NZUSA misrepresentation fuelled support for vsm

Media release: Student Choice, 5 August 2011

Years of misrepresentation by NZUSA contributed to increased support for voluntary student membership and helped to convince students that compulsory membership was a fundamentally flawed system.

Instead of blaming others for the introduction of vsm, NZUSA should look at its own behaviour. Over the last 30 years NZUSA became addicted to the easy money delivered by compulsory membership. Compulsory membership allowed the association to become disconnected from students and created a sense of entitlement among student politicians.

Despite short periods of reform, NZUSA became a sandpit where aspiring politicians could use other people’s money to push their personal agendas. NZUSA didn’t have to worry about the interests of the bulk of the students because compulsory membership meant that funding was guaranteed regardless of performance.

The disconnection from students fuelled a sense of arrogance at NZUSA. Only one set of political views were deemed acceptable, and students who didn’t share those views were treated with contempt.

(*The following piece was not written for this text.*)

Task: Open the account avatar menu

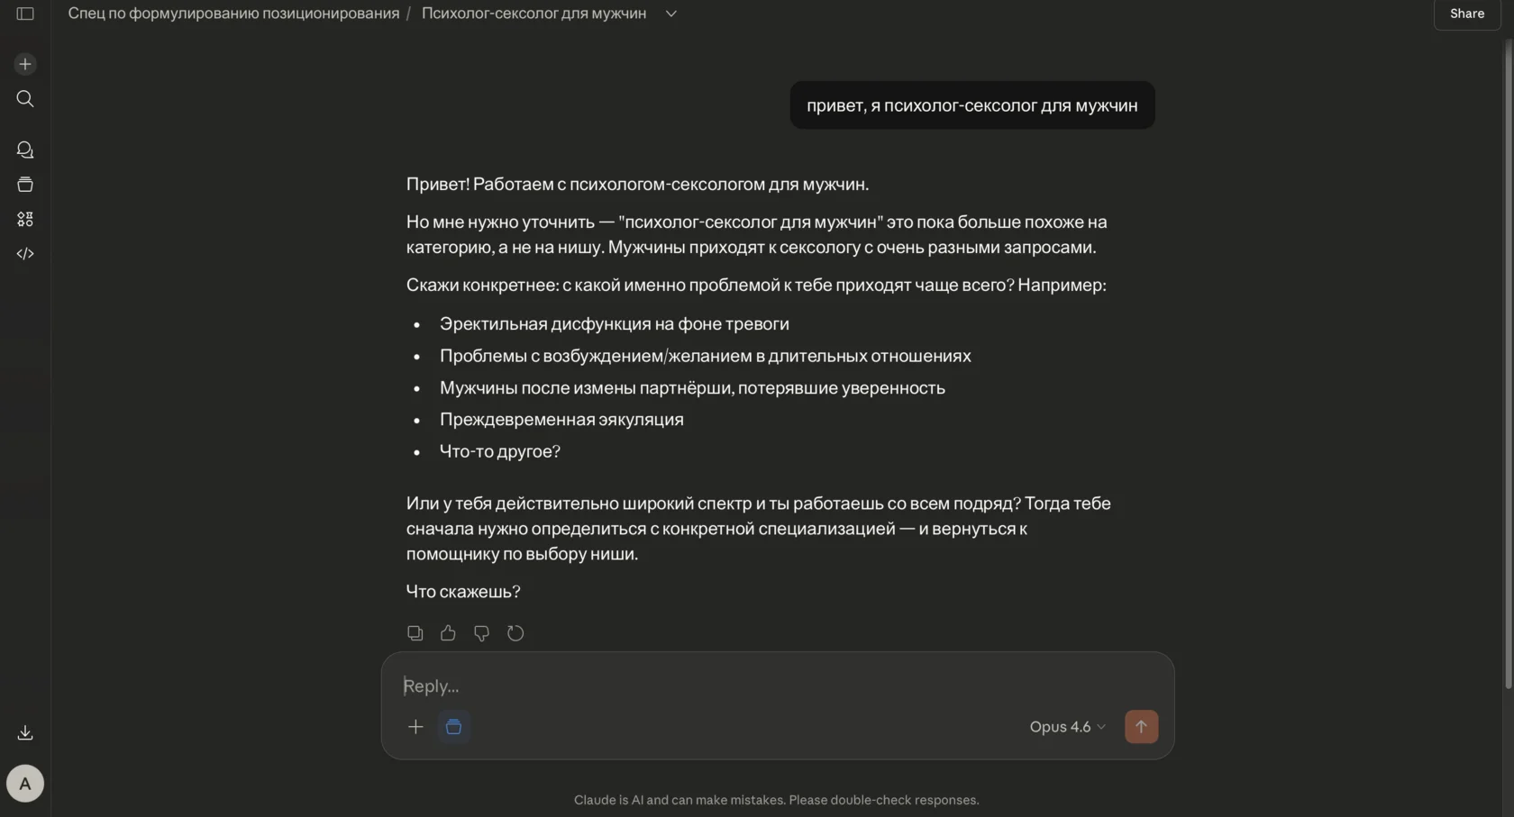Action: [24, 783]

NZUSA arrogantly presented itself as a group that spoke for “all students”.

When the voluntary membership movement emerged in the 1990s NZUSA failed to pick up on the signals and failed to become a more accountable organisation. Instead it moved even closer to the political parties —Labour, the Alliance, the Greens—that also benefited from compulsory membership. NZUSA became increasingly hostile to parties of the centre-right and in doing so alienated the students who voted for those parties.

So while compulsory membership was a source of easy money it ultimately weakened NZUSA because the organisation was able to exist without engaging the very people it claimed to represent.